Tüm bu sebepler aslında tali meselelerdi. Muhalefet yine de kazanabilirdi. Suriye’de yenilginin asıl sebebi tam da Davutoğlu’nun da düşündüğü gibi İslâm’ı veya dar anlamıyla Sünniliği Suriye halkını bir arada tutacak bir çimento olarak görülmesiydi. Eğer Esad’a karşı demokratik, kapsayıcı taleplerle çıkılsaydı muhtemelen Tunus’ta olduğu gibi Suriye’de de muhalefetin bir şansı vardı. Ancak karmaşık kültürel dokusuyla bu Akdeniz ülkesine biçilen kimlik bir tür “Sünni kardeşliği” olunca önce Hıristiyanlar, Sonra Aleviler, Dürzîler ve İsmailîler dışlandı. Bunlar zaten toplam nüfusun %20’sini teşkil ediyorlar ve daha da önemlisi muhalefete Fransa gibi Batılı ülkelerin desteğini sağlıyorlardı. Ardından “yeterince Sünni olmayan” Kürtler, laik muhalifler, liberaller hem Esad’a hem de dini bir rejime aynı anda karşı olanlar, küçük ama etkili feminist gruplar” aşama aşama muhalif cephelerden çekildiler ve çekilmeye zorlandılar. Çoğu sonradan Esad’a destek verdiler. Böylece ortalık her biri kendini Suriye’nin tüm çeşitliliğini ve kültürel tarihi zenginliğini yok etmeye adamış Ahrar el-Şam, Liva el Tevhid, Şükr el-İslâm, el Nusra ve nihayet Daiş/IŞİD’lere kaldı. Bu hareketlerin kazanma şansı yoktu zira bunlar zaten savaşa kazanmak için girmiyorlardı. Afganistan’da olduğu gibi savaş onlar için araç değil amaçtı. Hemen hepsi Suriye’nin Dabıq kentinde çok yakında başlayacak olan kıyamet için dövüştüklerine inanmaktaydılar. Sonuç olarak kendileri kaybederken Suriye’de tarihi, insani mirası da kendileriyle birlikte yok ederek sayısız insanı kendi bin yılcı/kıyametçi ideolojilerine kurban ettiler.

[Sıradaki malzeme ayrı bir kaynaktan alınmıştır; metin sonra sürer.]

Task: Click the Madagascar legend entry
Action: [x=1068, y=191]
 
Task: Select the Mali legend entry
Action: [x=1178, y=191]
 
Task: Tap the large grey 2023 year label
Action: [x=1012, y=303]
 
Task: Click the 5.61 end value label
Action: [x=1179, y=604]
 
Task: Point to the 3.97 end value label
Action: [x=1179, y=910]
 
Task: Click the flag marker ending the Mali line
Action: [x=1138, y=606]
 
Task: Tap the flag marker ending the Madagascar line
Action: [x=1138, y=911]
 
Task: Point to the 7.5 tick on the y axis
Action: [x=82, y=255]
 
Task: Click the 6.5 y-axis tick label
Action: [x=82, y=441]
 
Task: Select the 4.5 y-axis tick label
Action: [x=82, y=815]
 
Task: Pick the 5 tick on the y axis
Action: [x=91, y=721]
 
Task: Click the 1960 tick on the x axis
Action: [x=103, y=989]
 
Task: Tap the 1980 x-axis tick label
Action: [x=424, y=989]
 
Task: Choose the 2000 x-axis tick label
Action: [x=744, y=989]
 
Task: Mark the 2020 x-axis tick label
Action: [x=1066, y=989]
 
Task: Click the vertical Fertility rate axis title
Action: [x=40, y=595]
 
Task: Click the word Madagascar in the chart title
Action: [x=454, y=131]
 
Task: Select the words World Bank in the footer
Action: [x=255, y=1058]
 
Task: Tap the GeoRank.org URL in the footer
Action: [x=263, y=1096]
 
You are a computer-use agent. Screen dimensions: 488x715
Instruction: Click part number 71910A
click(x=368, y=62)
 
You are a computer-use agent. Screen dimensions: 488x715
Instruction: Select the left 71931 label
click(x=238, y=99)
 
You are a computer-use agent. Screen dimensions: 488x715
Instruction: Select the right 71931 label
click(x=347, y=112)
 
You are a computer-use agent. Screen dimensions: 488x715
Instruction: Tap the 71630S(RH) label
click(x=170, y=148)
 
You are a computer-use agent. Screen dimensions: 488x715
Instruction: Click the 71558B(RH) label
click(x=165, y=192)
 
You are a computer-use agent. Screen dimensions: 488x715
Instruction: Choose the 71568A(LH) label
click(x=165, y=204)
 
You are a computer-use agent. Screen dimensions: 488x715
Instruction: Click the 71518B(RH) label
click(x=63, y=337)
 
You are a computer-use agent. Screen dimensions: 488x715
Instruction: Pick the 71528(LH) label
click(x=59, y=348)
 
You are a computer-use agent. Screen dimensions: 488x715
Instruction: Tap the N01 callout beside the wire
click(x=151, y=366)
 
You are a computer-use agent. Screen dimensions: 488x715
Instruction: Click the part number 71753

Evet 8 yıl boyunca tanık olduğumuz bu trajedi yakında sona erecek. Lübnan iç savaşı 15 sene (1976-1989) sürmüştü. Anlaşılan bu Suriye’nin provasıymış. Tarihsel bilinçsizlik, demokratik kurumların yokluğu, zamana direnme, doğayı tahrip -Fırat’ın kurumasının Suriye’de tarımı bitirip kentlere göçü hızlandırması-, kapsayıcı bir anayasa etrafında birleşeme, herkesin kendi mikro kimliğini diğerlerine dayatması vs. işte Suriye’nin yıkılmasının sebepleri. Umarız bu büyük trajedi aynı sorunları yaşamakta olan diğer tanıdık toplumlara bir ders olur.